Tras el apresamiento de San Juan Bautista, inicia la primera etapa del Ministerio de Jesucristo quien a diferencia del Precursor se dirige a las ovejas perdidas: a la Galilea de los Gentiles… A quienes todos despreciaban
Salir de las tinieblas es el llamado del Señor.
Cerca está Cristo de cada uno de nosotros. convertirse es ir aprendiendo, corrigiendo y buscando el Reino de Dios en todo y en todos… Sus valores, sus condiciones de renuncia y sacrificios y las bondades que trae para aquellos que ha elegido.

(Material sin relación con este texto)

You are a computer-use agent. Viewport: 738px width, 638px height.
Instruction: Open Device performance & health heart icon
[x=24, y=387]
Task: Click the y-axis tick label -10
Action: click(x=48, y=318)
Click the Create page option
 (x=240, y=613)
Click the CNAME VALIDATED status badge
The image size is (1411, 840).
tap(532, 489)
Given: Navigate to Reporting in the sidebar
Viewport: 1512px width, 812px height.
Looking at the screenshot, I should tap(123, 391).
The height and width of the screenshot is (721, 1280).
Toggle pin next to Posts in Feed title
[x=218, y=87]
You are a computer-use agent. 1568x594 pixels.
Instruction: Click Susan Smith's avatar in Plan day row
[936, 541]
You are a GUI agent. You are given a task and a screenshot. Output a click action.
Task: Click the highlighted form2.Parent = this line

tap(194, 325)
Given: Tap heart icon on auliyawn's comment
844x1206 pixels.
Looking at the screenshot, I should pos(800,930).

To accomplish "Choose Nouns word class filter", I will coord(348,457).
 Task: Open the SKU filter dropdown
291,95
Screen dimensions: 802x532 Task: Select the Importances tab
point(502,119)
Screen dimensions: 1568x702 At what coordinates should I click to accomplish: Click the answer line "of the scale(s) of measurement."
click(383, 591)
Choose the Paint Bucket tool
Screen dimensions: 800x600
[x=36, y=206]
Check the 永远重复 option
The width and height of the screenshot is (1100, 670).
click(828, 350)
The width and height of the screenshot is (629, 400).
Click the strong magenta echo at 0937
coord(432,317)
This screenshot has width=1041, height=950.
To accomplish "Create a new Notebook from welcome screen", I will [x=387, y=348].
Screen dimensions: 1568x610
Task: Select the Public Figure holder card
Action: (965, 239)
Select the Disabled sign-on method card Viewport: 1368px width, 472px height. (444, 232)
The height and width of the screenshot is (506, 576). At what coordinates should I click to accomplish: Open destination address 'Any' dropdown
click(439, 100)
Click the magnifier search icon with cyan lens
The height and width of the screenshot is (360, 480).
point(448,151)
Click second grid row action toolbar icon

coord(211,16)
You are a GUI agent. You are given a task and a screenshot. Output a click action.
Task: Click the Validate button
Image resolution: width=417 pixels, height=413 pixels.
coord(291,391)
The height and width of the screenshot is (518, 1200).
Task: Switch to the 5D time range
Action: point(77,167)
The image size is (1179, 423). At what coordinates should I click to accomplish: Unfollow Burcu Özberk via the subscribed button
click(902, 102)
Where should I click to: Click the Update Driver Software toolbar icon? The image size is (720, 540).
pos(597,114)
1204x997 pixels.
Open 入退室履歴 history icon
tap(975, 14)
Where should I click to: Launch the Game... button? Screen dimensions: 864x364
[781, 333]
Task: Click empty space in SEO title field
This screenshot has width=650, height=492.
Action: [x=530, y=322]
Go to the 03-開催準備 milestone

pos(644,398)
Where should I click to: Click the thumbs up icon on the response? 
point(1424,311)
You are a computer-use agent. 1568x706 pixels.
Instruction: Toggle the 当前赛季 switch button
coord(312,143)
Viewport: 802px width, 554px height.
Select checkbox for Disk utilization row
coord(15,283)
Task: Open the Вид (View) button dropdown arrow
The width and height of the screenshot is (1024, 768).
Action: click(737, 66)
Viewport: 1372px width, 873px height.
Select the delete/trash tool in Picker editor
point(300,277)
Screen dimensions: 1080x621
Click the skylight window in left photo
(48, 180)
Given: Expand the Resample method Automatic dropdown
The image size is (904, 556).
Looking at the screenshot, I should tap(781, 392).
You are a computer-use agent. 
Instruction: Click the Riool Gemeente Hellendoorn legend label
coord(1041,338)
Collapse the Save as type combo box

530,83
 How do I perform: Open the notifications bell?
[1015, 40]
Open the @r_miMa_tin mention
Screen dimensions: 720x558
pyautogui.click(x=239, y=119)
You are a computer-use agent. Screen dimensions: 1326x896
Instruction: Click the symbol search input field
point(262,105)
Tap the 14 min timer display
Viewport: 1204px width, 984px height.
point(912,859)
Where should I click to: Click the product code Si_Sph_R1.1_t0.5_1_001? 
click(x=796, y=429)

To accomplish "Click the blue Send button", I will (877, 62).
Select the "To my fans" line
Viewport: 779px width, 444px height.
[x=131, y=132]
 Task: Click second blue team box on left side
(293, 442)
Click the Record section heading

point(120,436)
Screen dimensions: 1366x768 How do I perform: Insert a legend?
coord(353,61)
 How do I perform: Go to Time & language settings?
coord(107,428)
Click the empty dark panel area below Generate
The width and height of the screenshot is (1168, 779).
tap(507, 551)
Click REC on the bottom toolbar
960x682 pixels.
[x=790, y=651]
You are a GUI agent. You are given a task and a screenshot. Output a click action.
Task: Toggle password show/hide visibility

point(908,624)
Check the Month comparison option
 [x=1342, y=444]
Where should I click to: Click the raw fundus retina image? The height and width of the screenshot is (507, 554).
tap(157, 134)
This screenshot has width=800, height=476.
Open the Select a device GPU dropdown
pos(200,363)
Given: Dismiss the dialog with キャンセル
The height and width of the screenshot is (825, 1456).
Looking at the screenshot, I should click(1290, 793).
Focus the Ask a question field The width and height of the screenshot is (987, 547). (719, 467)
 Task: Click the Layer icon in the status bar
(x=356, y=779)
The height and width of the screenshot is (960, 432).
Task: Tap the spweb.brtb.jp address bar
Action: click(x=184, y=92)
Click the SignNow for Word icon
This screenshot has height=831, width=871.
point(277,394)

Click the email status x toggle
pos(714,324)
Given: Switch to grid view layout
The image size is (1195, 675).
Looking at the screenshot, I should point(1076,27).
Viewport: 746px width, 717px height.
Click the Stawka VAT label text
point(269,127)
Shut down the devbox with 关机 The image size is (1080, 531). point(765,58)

Después de todo lo que ha acontecido, y después de quienes han dejado desolación y profundo dolor, nos toca seguir a Jesús… Siempre discípulos, nunca maestros.
Nuestra identidad y raíces al servicio de los que les urgen salir de las tinieblas de muerte: nuestra sangre que son familia, nuestros compañeros de labores diarias, la gente de la misma Iglesia que están en ella por no navegan guiados por el Magisterio.
Pidamos a los Santos Hermanos Apóstoles, hombres de personalidad propia, tesón, transparentes, de familia obrera, patriotas y de comunión a seguir a Jesús con las vicisitudes, los cambios bruscos y tremendos y la ley de vida que nadie la puede manipular.
María, Reina de los Pescados de hombres, Andrés y Pedro, Santiago y Juan llévanos en pos de tú Hijo, Nuestro Salvador.